Он поспел вовремя. Сташинский, стоя спиной к Фролову, протянув на свет дрожащие руки, наливал что-то в мензурку.
— Обождите!.. Что вы делаете?.. — крикнул Мечик, бросаясь к нему с расширенными глазами. — Обождите! Я всё слышал!..
Сташинский, вздрогнув, повернул голову, руки его задрожали еще сильнее... Вдруг он шагнул к Мечику, и страшная багровая жила вздулась у него на лбу.
— Вон!.. — сказал он зловещим придушенным шепотом. — Убью!..
Мечик взвизгнул и, не помня себя, выскочил из барака...
Страшная багровая жила вздулась на лбу у Сташинского вовсе не потому, что Мечик случайно застал его «на месте преступления», стал невольным свидетелем чего-то такого, чего ему (да и вообще никому) не полагалось видеть. Эту внезапную ярость, ненависть и презрение к Мечику Сташинский испытал совсем по другой причине. Острое желание немедленно убить — нет, даже не убить, а раздавить Мечика, как какую-нибудь последнюю нечисть, погань, паука или таракана, — Сташинский почувствовал потому, что в инстинктивном ужасе Мечика перед тем, что он, Сташинский, обязан был совершить, он усмотрел стремление остаться чистеньким. Сташинский знает, что в данных обстоятельствах остаться чистеньким - это значит переложить свою ответственность на чьи-то чужие плечи. Он этого делать не собирается. Он готов до конца нести свое страшное бремя. Но это вовсе не значит, что ему легко.
Мечик даже не способен понять все величие души Сташинского — таков подтекст этой сцены. Рядом со Сташинским он — не человек. Крыса какая-то, вызывающая невольную гадливость.

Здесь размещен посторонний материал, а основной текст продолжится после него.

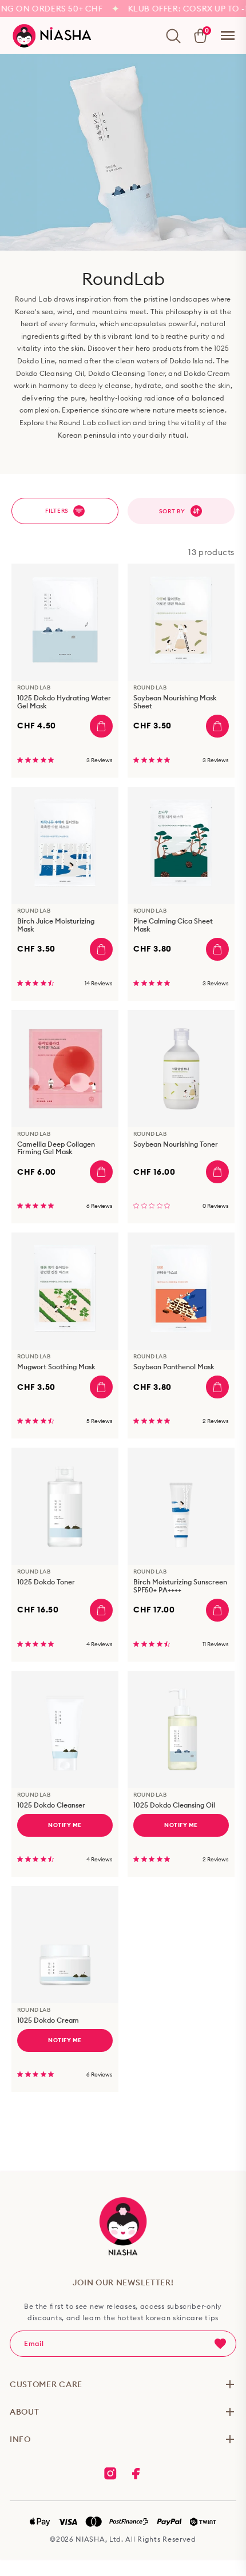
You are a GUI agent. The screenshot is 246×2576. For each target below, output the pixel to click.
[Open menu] (228, 35)
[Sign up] (220, 2344)
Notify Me (65, 1825)
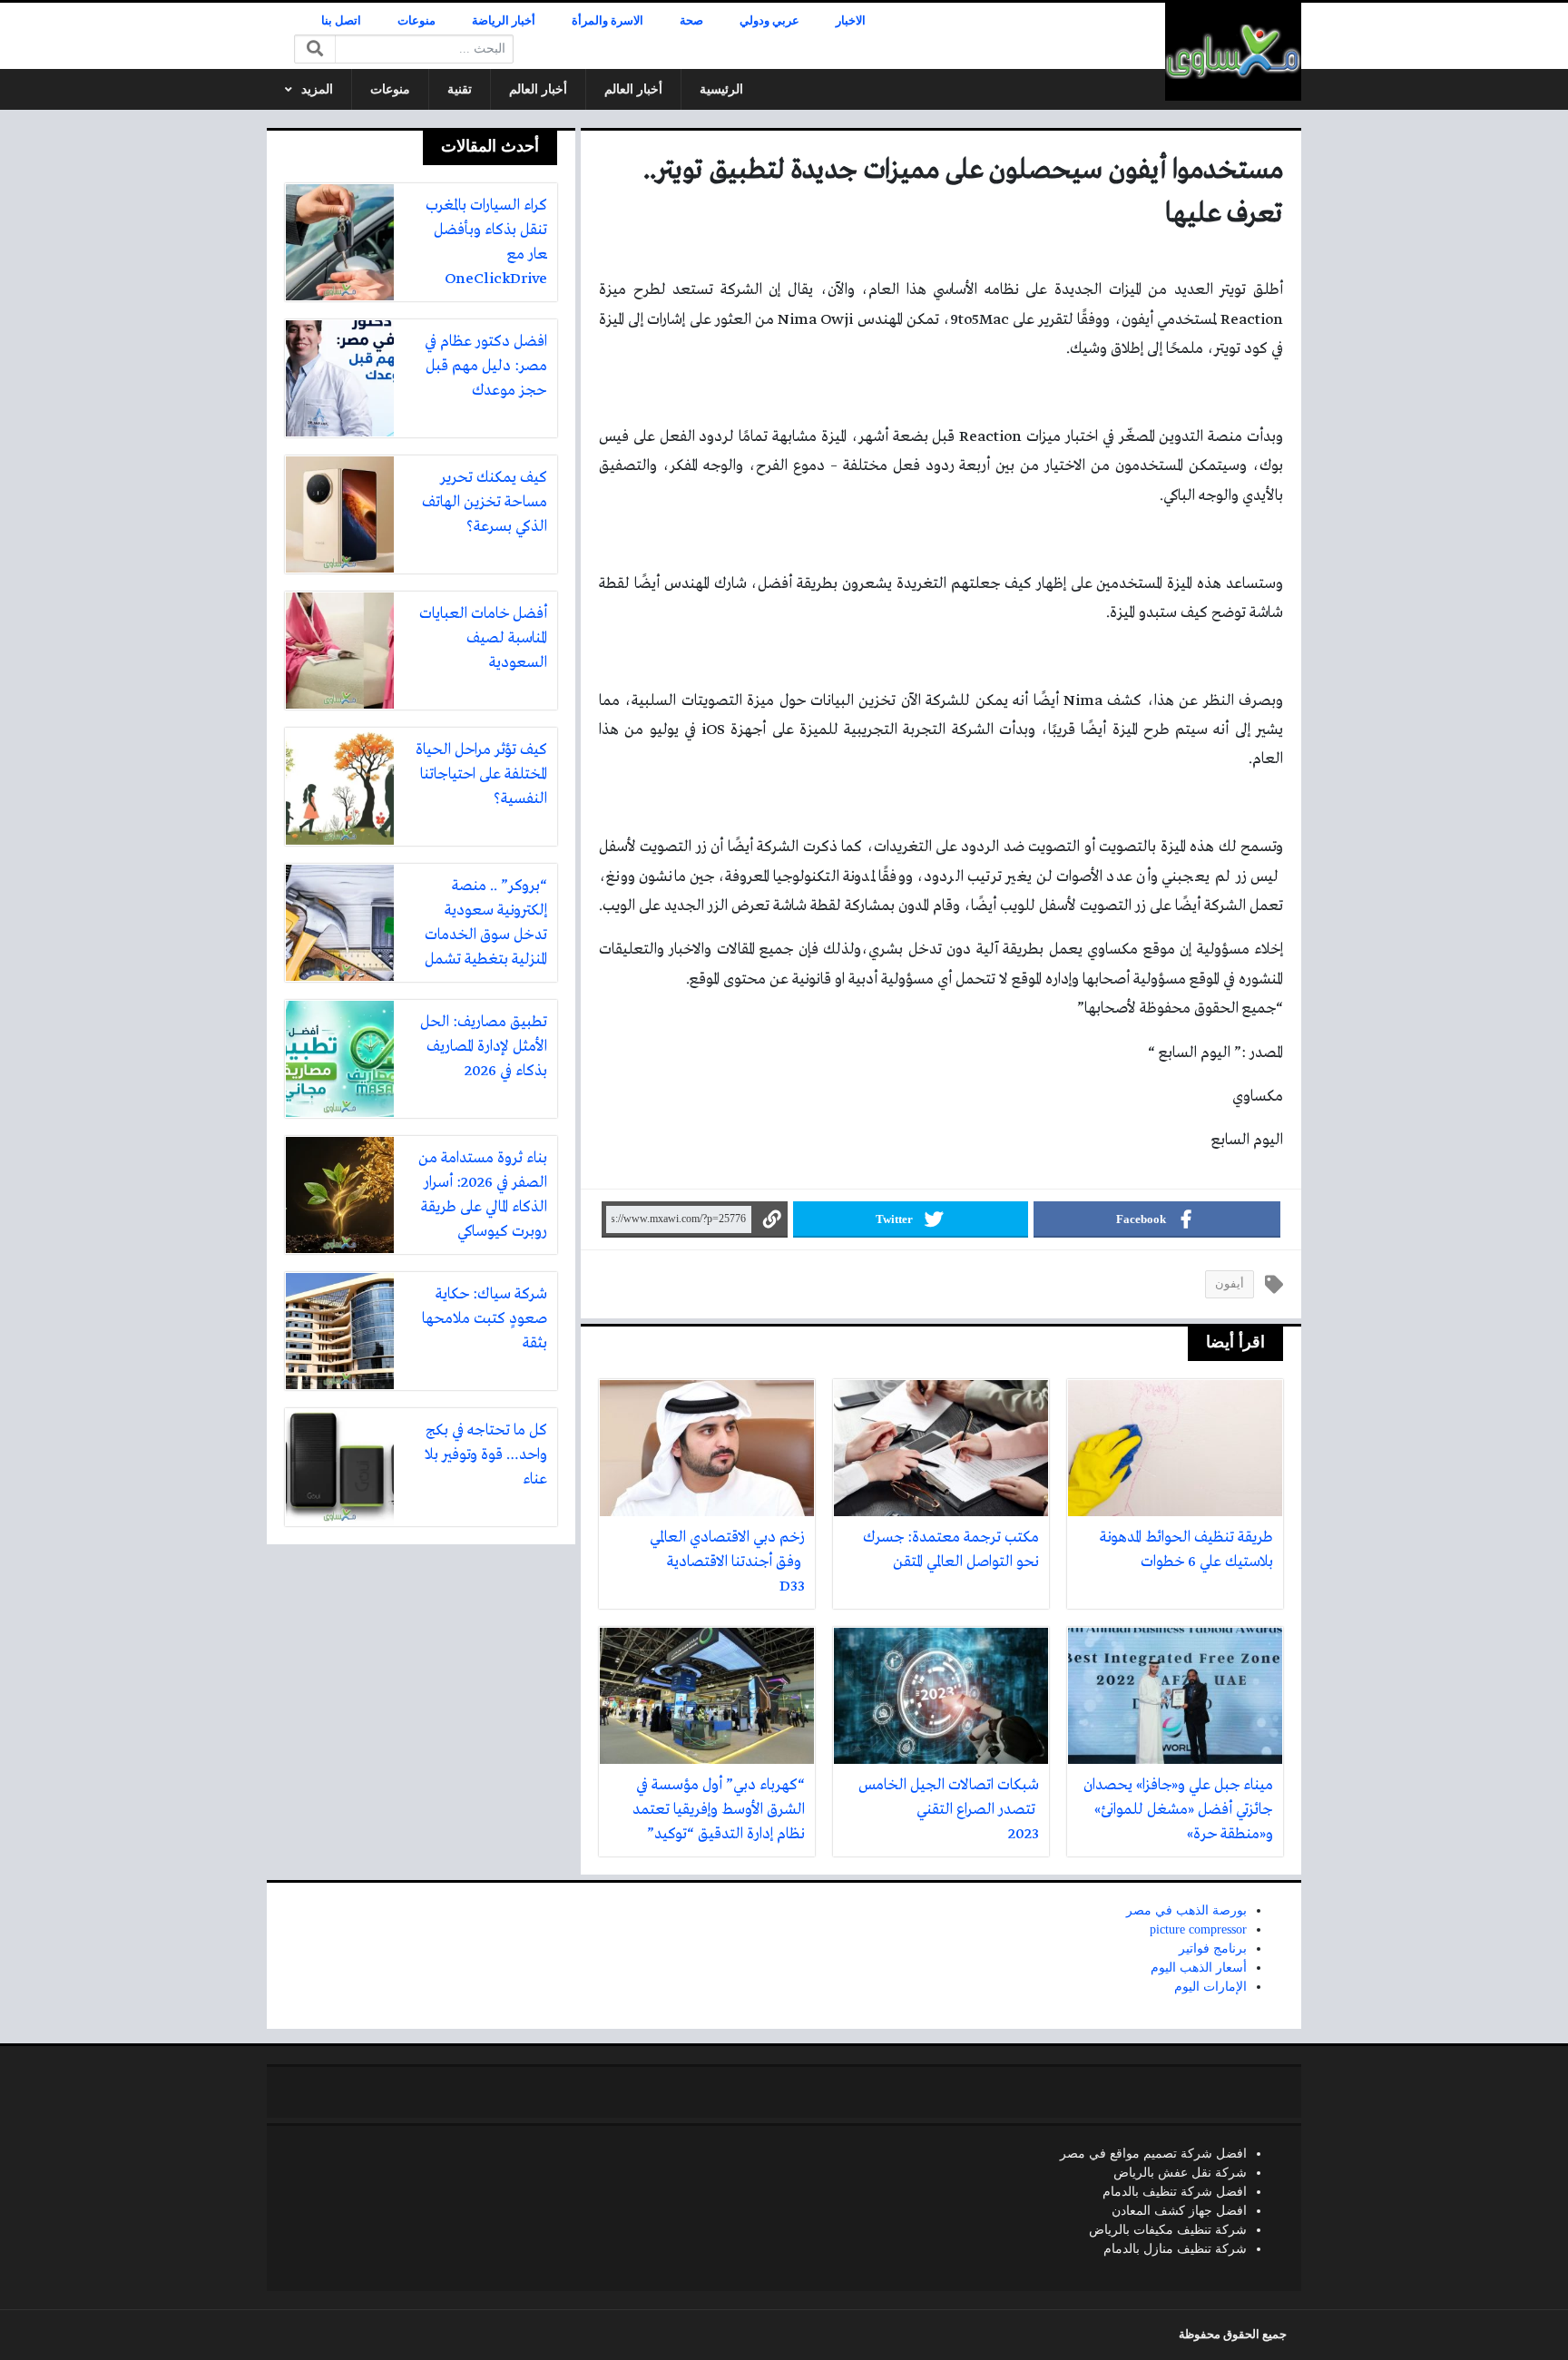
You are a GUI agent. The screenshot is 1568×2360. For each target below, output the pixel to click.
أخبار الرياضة (503, 21)
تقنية (459, 89)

Последняя фраза этой сцены («Мечик взвизгнул и, не помня себя, выскочил из барака») недвусмысленно и ясно свидетельствует, что у автора романа поведение Мечика вызывает те же чувства, что и у Сташинского.
На самом деле, однако, это не совсем так.
С автором романа дело обстоит чуть сложнее.
* * *► — Это бром, выпей... — настойчиво, строго сказал Сташинский.
Взгляды их встретились и, поняв друг друга, застыли, скованные единой мыслью... «Конец», — подумал Фролов и почему-то не удивился, не ощутил ни страха, ни волнения, ни горечи. Все оказалось простым и лёгким, и даже странно было, зачем он так много мучился, так упорно цеплялся за жизнь и боялся смерти, если жизнь сулила ему новые страдания, а смерть только избавляла от них. Он в нерешительности повёл глазами вокруг, словно отыскивал что-то... Впервые за время болезни в глазах Фролова появилось человеческое выражение — жалость к себе, а может быть, к Сташинскому. Он опустил веки, и когда открыл их снова, лицо его было спокойным и кротким.
— Случится, будешь на Сучане, — сказал он медленно, — передай, чтоб не больно уж там., убивались... Все к этому месту придут... да?.. Все придут, — повторил он с таким выражением, точно мысль о неизбежности смерти людей еще не была ему совсем ясна и доказана, но она была именно той мыслью, которая лишала личную — его, Фролова, — смерть её особенного, отдельного, страшного смысла и делала её — эту смерть — чем-то обыкновенным, свойственным всем людям.
Ремарка Фадеева насчет того, что мысль о неизбежности смерти всех вообще людей как бы еще не была Фролову «совсем ясна и доказана», прямо восходит к повести Л. Н. Толстого «Смерть Ивана Ильича».
Толстовский Иван Ильич, размышляя о неизбежности собственной смерти, вспоминает силлогизм, который его заставляли учить в детстве: «Люди смертны. Кай человек. Следовательно, Кай смертен». Вспоминая этот силлогизм, Иван Ильич думает, что этот неведомый ему Кай — действительно смертен. Этому безликому, абстрактному Каю, как он, Иван Ильич, это формулирует, — правильно умирать. Но при чем тут он, Иван Ильич, который был когда-то мальчиком Ваней, у которого был полосатый мяч, который любил папеньку и маменьку... Какое он имеет отношение к этому древнему силлогизму? Почему он, со своей неповторимой личностью, со своей душой, которую он полагал бессмертной, должен исчезнуть, превратиться в ничто? Нет! Что бы там ни утверждал этот глупый силлогизм, ему, Ивану Ильичу, — неправильно умирать!